Standing outside Holot on Tuesday morning, Eihab Atamneh told VICE News that he had come to the facility to recruit and interview potential workers for Isrotel Hotel in the Dead Sea. "We need these guys to come and work," he said. "In the resorts there are big staffing shortages. Israelis don't want work for the kind of money that is being offered for this kind of job. We offer apartments and an honest living — keeping people off the streets… I have about 26 interviews lined up for today already, for us this is a big opportunity."
But the former detainees in Holot's courtyard already seem to be struggling with their transition back into free life in Israel, which for many will be done far away from family and friends. More than an hour after his release, Hassan was still trying to hustle a lift to the house of good Samaritan who may be able to host him for a few nights, but the town were she lives is 20 minutes outside Tel Aviv, and he is struggling to find a way there without passing through the prohibited city. Some of the freed detainees are not fluent in Hebrew, and struggle to understand the paperwork that explains their release "conditions."
Israel has one of the lowest acceptance rates for asylum claims by Eritreans and Sudanese in the world.
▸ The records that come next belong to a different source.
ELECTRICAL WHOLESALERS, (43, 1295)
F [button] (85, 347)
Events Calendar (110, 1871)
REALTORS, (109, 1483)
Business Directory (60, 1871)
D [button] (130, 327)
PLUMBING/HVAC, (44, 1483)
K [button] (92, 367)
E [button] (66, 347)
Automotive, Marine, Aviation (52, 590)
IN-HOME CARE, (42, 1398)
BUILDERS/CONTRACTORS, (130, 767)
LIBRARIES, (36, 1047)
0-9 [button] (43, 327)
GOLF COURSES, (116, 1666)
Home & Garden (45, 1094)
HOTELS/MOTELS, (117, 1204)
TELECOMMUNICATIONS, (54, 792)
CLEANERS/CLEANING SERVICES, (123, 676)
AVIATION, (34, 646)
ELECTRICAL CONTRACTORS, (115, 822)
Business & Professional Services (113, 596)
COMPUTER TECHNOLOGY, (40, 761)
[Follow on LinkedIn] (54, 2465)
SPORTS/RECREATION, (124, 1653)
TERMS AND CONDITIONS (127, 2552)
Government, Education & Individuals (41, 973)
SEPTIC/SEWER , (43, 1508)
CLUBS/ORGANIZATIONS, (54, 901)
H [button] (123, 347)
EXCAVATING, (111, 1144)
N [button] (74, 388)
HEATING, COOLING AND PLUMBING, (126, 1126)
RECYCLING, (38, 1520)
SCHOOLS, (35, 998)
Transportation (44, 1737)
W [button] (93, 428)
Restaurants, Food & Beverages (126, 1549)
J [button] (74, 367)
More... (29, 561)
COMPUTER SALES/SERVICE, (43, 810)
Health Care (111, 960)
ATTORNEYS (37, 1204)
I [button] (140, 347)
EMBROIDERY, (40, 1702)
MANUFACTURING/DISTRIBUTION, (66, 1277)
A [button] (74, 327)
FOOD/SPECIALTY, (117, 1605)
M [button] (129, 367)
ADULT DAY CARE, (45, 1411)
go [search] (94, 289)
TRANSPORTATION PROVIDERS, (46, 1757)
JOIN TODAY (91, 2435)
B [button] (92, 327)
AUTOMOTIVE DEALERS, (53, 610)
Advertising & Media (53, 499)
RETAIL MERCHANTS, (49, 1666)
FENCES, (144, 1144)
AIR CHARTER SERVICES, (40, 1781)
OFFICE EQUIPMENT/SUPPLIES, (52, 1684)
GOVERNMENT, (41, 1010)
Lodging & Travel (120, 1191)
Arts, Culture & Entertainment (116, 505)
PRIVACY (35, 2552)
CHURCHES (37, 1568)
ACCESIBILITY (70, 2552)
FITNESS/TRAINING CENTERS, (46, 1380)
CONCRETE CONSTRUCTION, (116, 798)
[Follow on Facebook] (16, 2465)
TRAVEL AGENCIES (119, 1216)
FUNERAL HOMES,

Since August 2014, only 0.01 percent of requests by these groups have been accepted, compared to an international average of 83 and 67 percent.
Rights groups have highlighted that the bureaucratic processes involved in applying for asylum are so complex they effectively obstruct applications, and applicants say the authorities often simply do not process their claims.
Above all, many of the men leaving Holot said that despite their release, they remain in limbo and fear Israel may change its policy yet again.
"At the moment, everything is still very uncertain," Beyene said. " There's no way to know whether tomorrow we'll be taken back to Holot or put on a flight to Uganda. They need to find some kind of solution, because the people that stayed even when Holot was the only option, they won't leave unless they're physically forced onto a plane."